Le Canada donne en ce moment l’étrange spectacle d’une métropole qui offre l’indépendance et d’une colonie qui ne la veut pas tout entière. Depuis longtemps, les Anglais ont eu le bon sens de comprendre que le régime du monopole énerve les colonies et oblige ensuite la mère-patrie à des efforts coûteux pour les soutenir. Ils ont donc laissé le commerce du Canada libre, se réservant seulement quelques avantages insignifians et l’influence générale que leur donne ce pied en Amérique; mais cela même ne compense pas l’obligation qu’ils s’imposent de protéger leur colonie. En cas de danger, cette protection deviendrait trop onéreuse, sinon tout à fait impossible. Il s’agit donc pour eux, non de posséder le Canada en maîtres, mais de le fortifier assez pour qu’il puisse se faire respecter tout seul.

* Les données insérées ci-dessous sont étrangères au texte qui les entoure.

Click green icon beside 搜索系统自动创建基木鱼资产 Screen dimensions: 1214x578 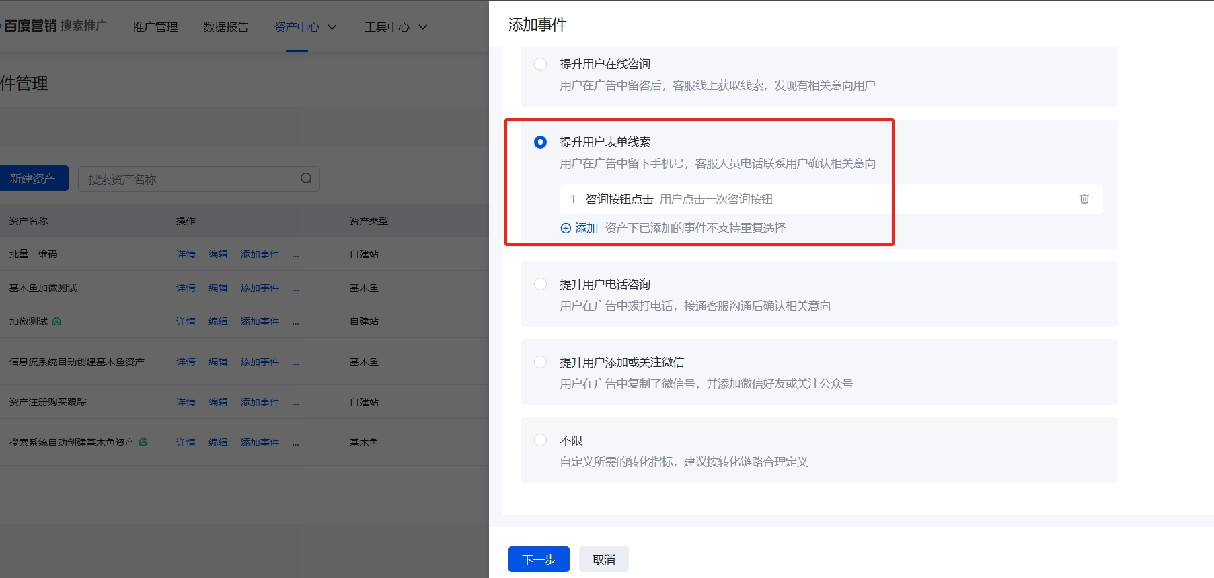[143, 442]
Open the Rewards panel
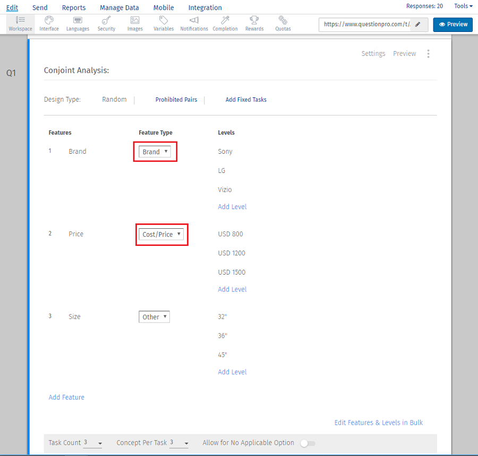Screen dimensions: 478x456 [x=254, y=23]
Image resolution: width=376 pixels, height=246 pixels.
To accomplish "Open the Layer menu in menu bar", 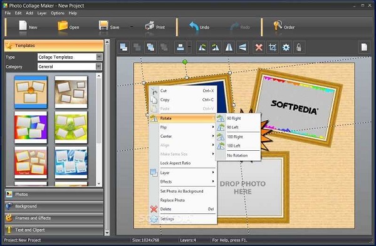I will point(42,13).
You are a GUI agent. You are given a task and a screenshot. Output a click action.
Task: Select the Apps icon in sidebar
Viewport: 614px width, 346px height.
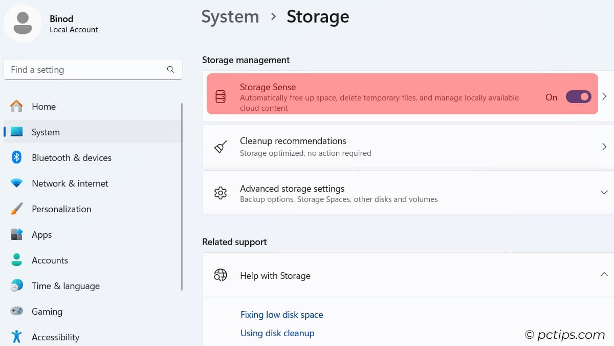[16, 235]
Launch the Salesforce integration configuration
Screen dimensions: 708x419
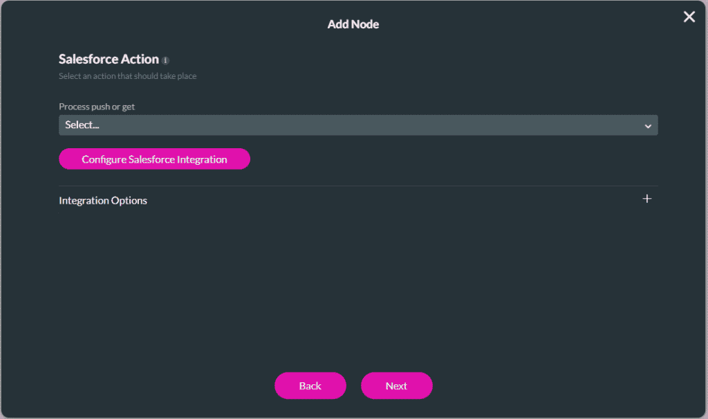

Or le projet actuel est un acheminement vers cette situation nouvelle. Les Anglais ne retirent pas leurs troupes, mais ils stipulent qu’ils ne seront chargés, en cas de guerre, que de la défense des forteresses. L’immensité des territoires ne permet pas davantage à une armée de quinze mille hommes, et c’est tout ce que les Anglais veulent laisser au Canada. Que les Canadiens s’organisent eux-mêmes pour tout le reste, qu’ils choisissent le genre de gouvernement qu’ils préfèrent, république élective, ou, comme c’est plus probable, monarchie constitutionnelle sous la forme d’une vice-royauté les Anglais ne se réservent rien que la position d’alliés, de protecteurs et d’amis. Que cette voie conduise à l’indépendance absolue, cela frappe les yeux de tout le monde. L’Angleterre ne s’en effraie pas, et elle a le bon sens de comprendre que les colonies ne sont pas des esclaves dont on exploite le travail, mais des mineurs qui doivent s’affranchir au jour de leur force et de leur âge mûr. Il ne manque pas au contraire de Canadiens à qui paraît fort dure l’obligation de se défendre eux-mêmes, et qui accorderaient volontiers à l’Angleterre plus de pouvoir en échange d’une protection militaire plus efficace.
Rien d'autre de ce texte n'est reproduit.